The primary political arcs are interspersed by Spider’s observations on the City, his own life, drug-fueled psychedelic interludes involving television, fabulously illustrated by a number of top-flight guest artists (including Lea Hernandez, Frank Quitely and previously-mentioned Eduardo Risso), and one particularly heartbreaking single-issue tale titled Business, about 11-year-old children forced into prostitution by a system unable to care for them.

The final year of Transmet’s run involves a Spider on the run with his assistants, feverishly racing against time, the Smiler’s government resources, and a degenerative mental disease, as he puts together the evidence he requires to prove that the Smiler had orchestrated a series of murders, including that of his family, for political gain (Note: this isn’t really a spoiler.), not to mention the misanthropic notion that he should be President solely because he can fuck with the people he hates. And to get the hell out of the City and back to the mountain.

Transmetropolitan is, as with much of science fiction, cyberpunk, alternate history, and other genre fiction, a look at the world we live in through the lens of an imaginary world. The major political arcs highlight the curse of modern democracy - the choice between two evils, and the consequences of the choices we make.
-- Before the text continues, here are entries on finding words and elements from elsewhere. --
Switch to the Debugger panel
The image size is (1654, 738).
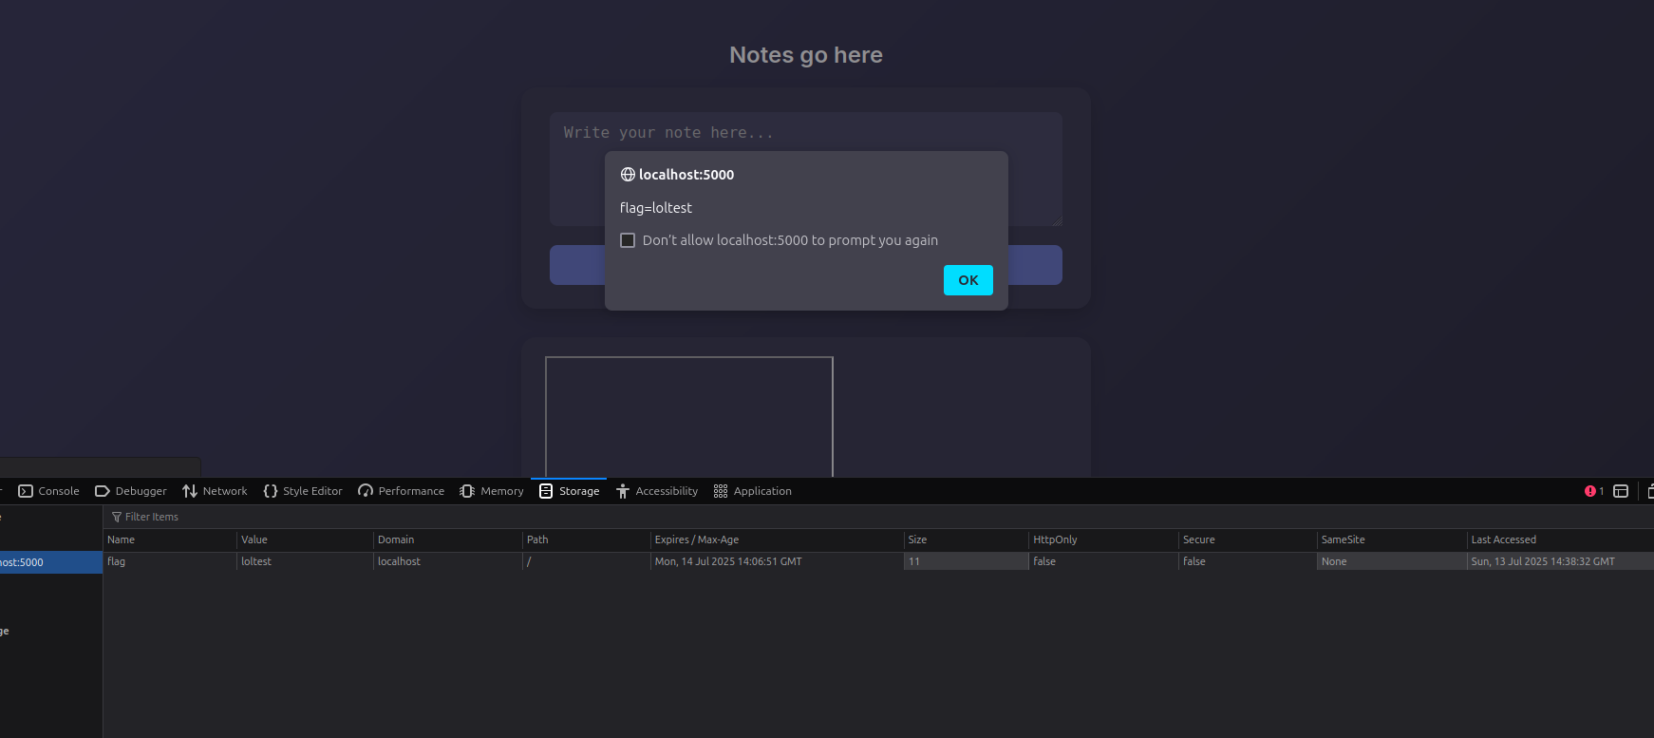coord(131,491)
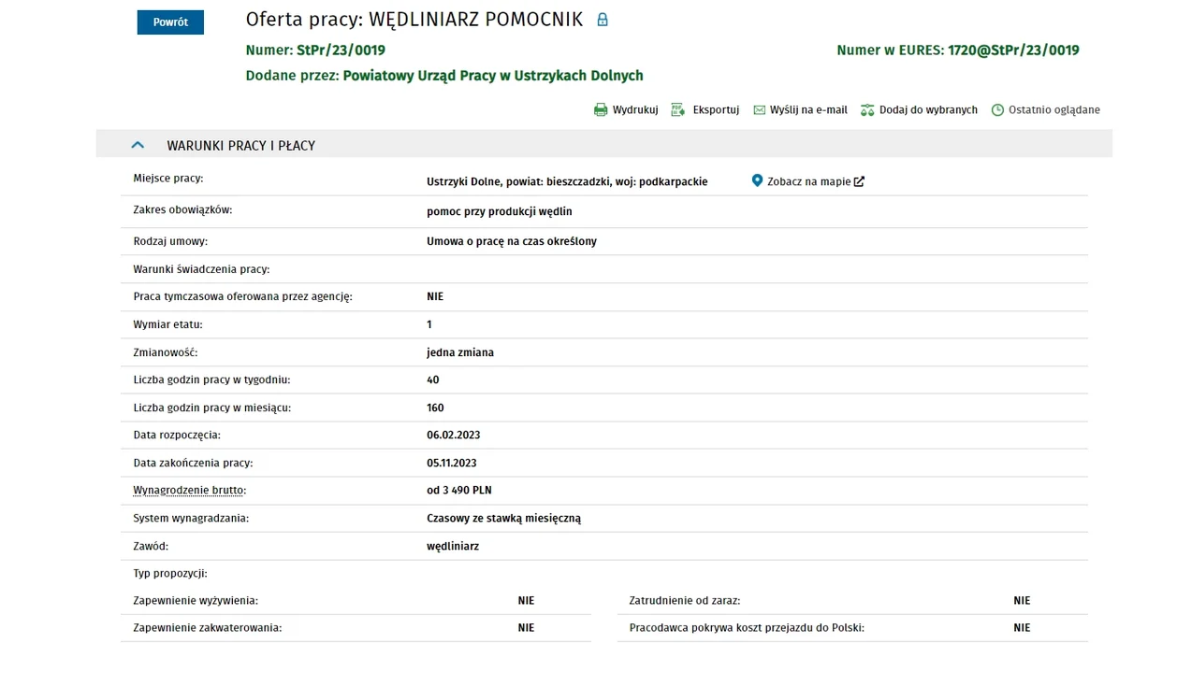Click the WARUNKI PRACY I PŁACY header text
The width and height of the screenshot is (1177, 673).
241,146
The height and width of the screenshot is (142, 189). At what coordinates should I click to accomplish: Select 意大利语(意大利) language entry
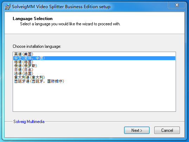[94, 77]
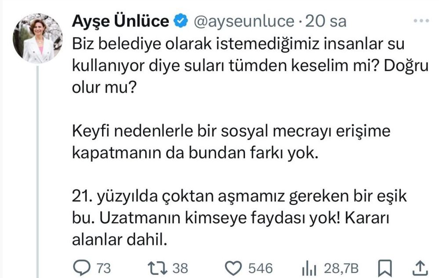This screenshot has width=439, height=278.
Task: Click the reply speech bubble icon
Action: [x=79, y=267]
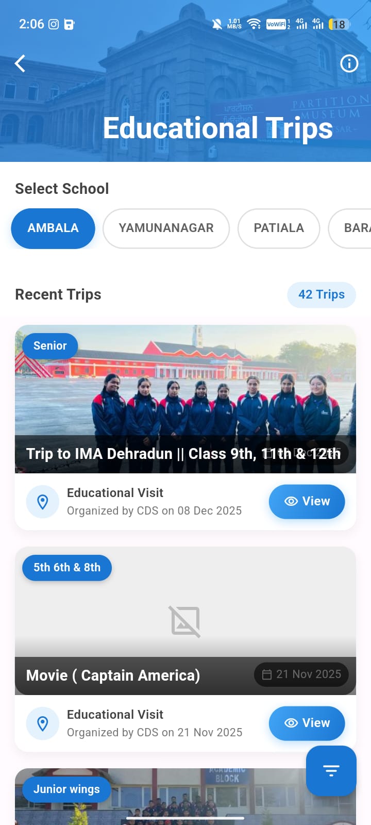Switch to the PATIALA school
Image resolution: width=371 pixels, height=825 pixels.
(279, 228)
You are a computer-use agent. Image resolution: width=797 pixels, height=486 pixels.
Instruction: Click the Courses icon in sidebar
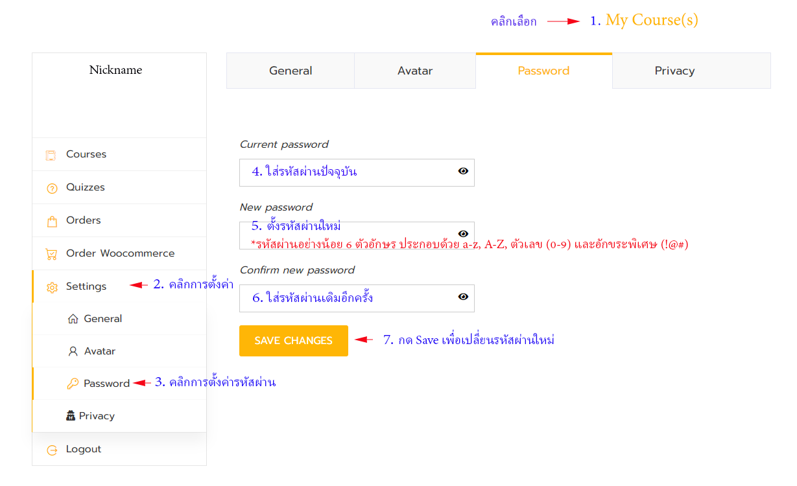[51, 155]
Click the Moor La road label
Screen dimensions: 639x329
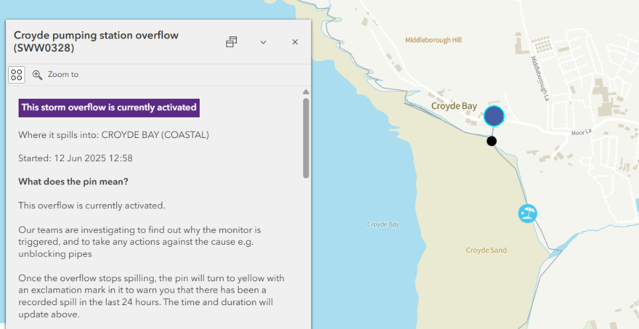[x=581, y=133]
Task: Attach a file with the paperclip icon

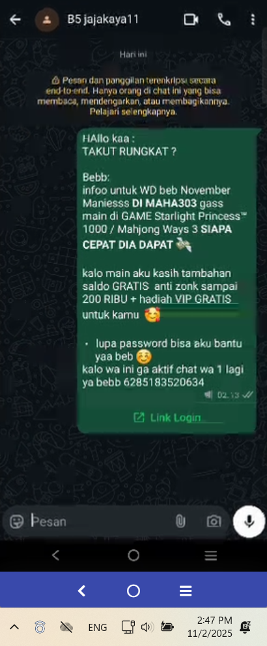Action: (180, 521)
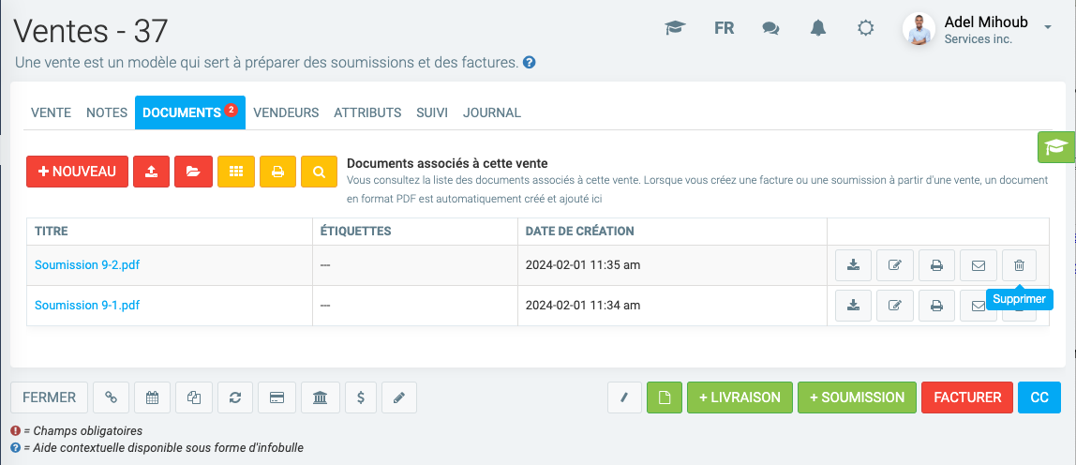
Task: Click the red upload document icon
Action: (151, 172)
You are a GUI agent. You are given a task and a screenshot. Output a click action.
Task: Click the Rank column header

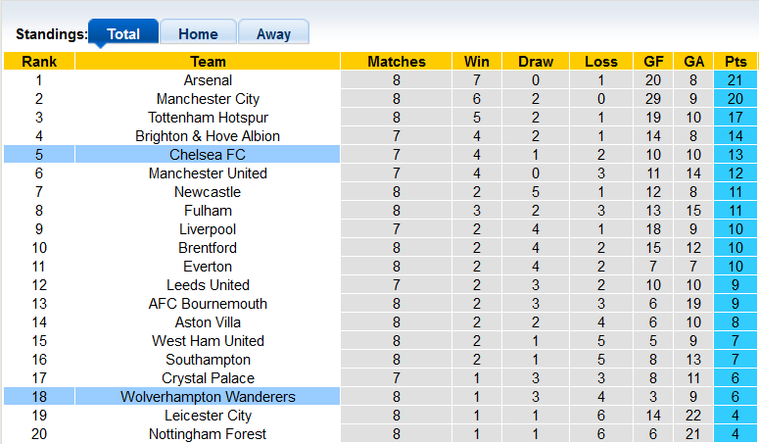39,62
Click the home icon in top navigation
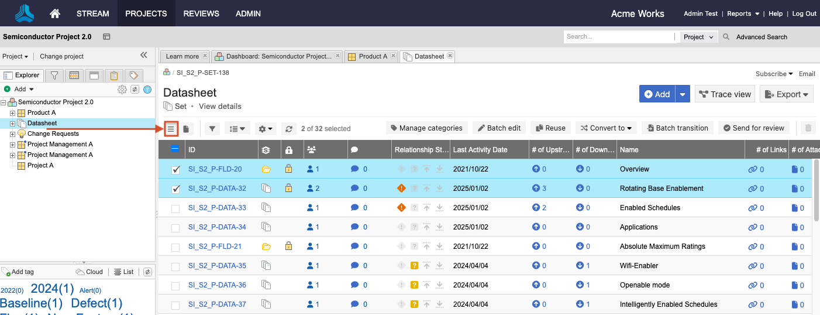Image resolution: width=820 pixels, height=315 pixels. [x=55, y=13]
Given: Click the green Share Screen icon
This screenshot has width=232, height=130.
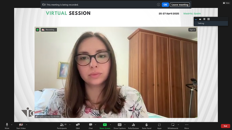Looking at the screenshot, I should 105,125.
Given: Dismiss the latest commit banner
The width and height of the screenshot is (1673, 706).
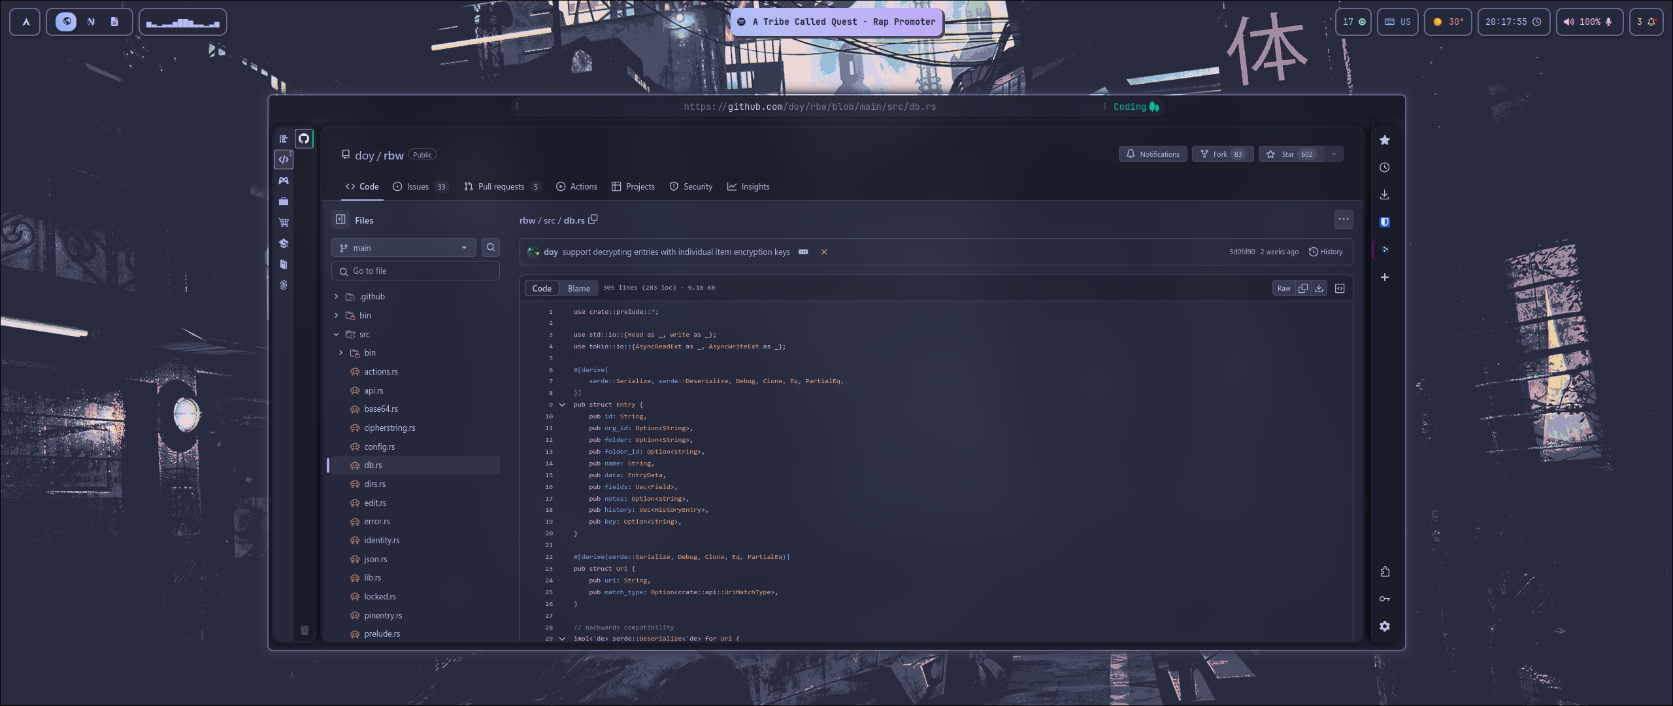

The language is one of cynicism and despair, of the frustrated journalist who has seen it all and can’t do squat about other than to write about it. The minor arcs, one-off stories and mini-episodes take some time off the political trail to look at the City, its people and their lives, their prejudices and their corruption and their self-absorption and blindness to the inequities of their social and political structures.

All that should sound familiar to us as we head into one of the most divisive elections in our country’s history. We have our own Beast and Smiler - let’s call them the Butcher and the Prince. The two opposing sides both have cynical and hypocritical politics our worst nightmares couldn’t conjure up. And a society with all the distractions, self-absorption and social disparity we could possibly ask for. The City could well be India in 2014. Whether we’ll have a better go of the future remains to be seen. If you gave two tugs of a dead dog’s cock.